A Celery Scheduler for tracking and maintaining user workloads.

A Celery and Redis infrastructure to maintain and track user trainings, notebooks and deployments.

Varun Sai

9/25/20232 min read

For a machine learning platform, tracking the status of the multiple user workloads such as ML training containers, Jupyter notebooks and ML deployments (Function as a Service) is one of the most critical tasks as many functionalities depends on the status of the workload.

For example, a user cannot look at the result of a workload if the workload is stuck in the "RUNNING" state but it actually got executed in the backend and the result is ready. Another example might be, a user cannot access a deployed ML model to use in their production environments if the deployment container is stuck in "DEPLOYING" state and never reaches the "READY" state.

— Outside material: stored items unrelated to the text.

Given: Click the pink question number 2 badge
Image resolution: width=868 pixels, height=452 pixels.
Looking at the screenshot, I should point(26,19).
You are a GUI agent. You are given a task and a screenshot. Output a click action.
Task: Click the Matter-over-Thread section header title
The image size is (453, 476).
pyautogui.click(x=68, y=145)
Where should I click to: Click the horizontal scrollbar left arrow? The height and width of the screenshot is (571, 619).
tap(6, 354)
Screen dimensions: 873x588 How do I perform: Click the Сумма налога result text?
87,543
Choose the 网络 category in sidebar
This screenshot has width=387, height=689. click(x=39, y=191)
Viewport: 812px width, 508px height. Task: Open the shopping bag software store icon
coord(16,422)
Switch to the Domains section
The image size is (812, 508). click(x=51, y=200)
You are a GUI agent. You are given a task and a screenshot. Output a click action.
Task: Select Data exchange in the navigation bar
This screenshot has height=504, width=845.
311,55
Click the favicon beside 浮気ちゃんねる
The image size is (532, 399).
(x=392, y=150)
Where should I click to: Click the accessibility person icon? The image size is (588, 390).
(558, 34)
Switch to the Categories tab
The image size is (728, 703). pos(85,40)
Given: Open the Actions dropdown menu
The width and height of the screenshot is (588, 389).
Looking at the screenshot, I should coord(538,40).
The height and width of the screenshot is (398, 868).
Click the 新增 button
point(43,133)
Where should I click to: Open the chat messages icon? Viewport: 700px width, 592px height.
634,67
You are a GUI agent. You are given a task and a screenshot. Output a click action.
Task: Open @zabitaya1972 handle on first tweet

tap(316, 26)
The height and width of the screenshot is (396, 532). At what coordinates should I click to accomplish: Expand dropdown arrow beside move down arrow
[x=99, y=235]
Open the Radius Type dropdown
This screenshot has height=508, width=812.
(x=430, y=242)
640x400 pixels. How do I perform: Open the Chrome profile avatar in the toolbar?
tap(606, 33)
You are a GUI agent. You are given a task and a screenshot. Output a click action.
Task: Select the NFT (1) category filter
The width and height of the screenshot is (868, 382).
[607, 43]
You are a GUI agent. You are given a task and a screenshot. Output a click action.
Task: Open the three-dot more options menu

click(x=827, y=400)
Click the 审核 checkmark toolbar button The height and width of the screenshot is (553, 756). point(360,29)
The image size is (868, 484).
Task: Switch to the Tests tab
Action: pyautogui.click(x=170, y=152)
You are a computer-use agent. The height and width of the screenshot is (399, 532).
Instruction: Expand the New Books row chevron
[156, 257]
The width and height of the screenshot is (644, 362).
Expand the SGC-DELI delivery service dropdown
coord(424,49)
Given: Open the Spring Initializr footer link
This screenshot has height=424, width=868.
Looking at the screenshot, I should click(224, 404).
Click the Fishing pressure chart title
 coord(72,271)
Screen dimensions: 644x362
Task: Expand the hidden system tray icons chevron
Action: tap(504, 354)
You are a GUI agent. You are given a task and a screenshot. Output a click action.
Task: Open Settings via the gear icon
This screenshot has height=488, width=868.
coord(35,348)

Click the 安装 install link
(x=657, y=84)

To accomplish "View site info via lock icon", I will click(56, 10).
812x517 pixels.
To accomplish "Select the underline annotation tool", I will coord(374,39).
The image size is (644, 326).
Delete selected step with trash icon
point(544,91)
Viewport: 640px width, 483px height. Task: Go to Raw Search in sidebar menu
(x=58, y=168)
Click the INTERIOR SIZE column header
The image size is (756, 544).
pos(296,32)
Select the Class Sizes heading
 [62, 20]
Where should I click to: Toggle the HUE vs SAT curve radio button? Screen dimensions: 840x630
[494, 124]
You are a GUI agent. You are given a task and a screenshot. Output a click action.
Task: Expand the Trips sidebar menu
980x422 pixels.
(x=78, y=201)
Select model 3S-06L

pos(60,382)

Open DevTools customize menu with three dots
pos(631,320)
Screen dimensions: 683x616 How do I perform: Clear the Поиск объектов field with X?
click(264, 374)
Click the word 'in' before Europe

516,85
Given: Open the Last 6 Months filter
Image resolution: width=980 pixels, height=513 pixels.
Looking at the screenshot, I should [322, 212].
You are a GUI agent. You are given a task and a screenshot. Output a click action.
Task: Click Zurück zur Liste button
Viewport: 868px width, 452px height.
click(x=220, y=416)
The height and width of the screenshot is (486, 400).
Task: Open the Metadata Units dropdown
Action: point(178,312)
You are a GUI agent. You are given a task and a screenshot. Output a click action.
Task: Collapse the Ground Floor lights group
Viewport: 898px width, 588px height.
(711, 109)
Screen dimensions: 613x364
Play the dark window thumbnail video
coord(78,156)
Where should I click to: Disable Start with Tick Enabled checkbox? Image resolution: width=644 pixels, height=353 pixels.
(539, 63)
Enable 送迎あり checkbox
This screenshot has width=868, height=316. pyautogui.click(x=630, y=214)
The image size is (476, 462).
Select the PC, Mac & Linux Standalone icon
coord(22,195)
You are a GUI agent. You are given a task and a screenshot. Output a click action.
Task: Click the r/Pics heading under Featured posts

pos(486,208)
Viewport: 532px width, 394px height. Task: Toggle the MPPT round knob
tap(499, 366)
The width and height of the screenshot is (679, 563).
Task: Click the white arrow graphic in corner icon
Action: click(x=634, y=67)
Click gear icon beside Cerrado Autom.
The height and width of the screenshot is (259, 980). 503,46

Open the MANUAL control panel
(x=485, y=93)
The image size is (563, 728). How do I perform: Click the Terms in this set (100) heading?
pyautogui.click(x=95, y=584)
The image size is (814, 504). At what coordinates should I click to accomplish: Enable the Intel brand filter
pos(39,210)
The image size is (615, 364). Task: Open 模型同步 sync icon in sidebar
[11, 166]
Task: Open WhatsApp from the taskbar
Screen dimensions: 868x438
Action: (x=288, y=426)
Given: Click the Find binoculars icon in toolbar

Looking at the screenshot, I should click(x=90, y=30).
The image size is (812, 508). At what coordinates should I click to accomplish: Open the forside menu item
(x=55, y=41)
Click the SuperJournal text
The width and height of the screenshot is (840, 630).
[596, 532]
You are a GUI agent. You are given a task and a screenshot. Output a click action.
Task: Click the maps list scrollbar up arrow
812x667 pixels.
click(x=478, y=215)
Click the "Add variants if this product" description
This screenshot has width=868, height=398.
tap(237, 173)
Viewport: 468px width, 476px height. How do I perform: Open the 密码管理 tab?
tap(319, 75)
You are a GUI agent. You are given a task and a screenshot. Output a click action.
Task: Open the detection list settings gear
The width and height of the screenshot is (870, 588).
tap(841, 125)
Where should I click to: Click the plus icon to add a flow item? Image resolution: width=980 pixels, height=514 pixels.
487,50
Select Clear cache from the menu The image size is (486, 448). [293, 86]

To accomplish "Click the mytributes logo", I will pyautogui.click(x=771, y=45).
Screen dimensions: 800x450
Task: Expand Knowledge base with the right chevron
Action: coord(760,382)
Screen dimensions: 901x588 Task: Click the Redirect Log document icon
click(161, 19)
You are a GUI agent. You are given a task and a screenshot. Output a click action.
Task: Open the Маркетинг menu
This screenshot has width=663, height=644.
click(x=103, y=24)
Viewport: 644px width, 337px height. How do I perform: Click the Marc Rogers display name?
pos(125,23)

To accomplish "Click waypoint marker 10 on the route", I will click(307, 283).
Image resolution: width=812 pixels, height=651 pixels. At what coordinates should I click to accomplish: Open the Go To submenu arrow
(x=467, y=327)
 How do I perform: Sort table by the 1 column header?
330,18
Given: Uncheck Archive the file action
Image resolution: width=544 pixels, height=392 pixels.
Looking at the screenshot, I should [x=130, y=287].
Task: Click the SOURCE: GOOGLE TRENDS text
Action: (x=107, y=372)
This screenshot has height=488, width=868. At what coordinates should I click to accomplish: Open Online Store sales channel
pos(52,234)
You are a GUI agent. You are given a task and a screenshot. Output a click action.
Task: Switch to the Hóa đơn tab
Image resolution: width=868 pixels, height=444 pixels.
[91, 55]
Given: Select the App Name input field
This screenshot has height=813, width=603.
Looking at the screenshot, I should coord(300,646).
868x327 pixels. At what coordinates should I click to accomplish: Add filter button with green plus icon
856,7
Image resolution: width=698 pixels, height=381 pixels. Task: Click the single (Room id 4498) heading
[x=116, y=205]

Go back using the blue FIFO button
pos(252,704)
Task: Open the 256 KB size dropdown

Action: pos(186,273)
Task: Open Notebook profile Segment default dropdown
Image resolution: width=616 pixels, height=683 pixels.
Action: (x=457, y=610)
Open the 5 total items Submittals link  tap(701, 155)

Though the platform had a feature to achieve this, it revolved around the container sending the information about its status to the server and consequentially to the database. This had multiple points of failure and resulted in many issues such as a container being stuck "RUNNING" state and so on. A better, robust solution which was less prone to errors was needed.

I was part of the sub-team of 4 developers who took ownership of the new feature from conception to production. As a start, more states were introduced for the containers to reduce ambiguity. Multiple flows were designed for each type of container (The platform gives the user to create notebooks, run ML trainings, deploy their ML model to be used in production (Function as a Service)). A Django application was created which is connected to a Redis queue which send tasks to a Celery worker running in the application. The application was also connected to the database which keeps track of the statuses of these containers and also has added functionality to update the main database through an API call.

A typical cycle (lets take training containers for example) of a worker is as follows:

  • A worker receives a task to check the current status of all the RUNNING containers.

  • The worker would then run a query against the database to fetch all the RUNNING containers. But this is limited to 10 - 15 records so as to not overwhelm the worker which would result in the worker going down.

  • The worker would send requests to each container (The container has an API to return its current state) to get the current state.

  • It would then update the database for the corresponding records and also update the main database through an API call.

Time taken to complete (multiple workers deployed in production for different types of containers): 4 - 5 Sprints.

Tech Stack Used : Python, Celery, Redis, Django.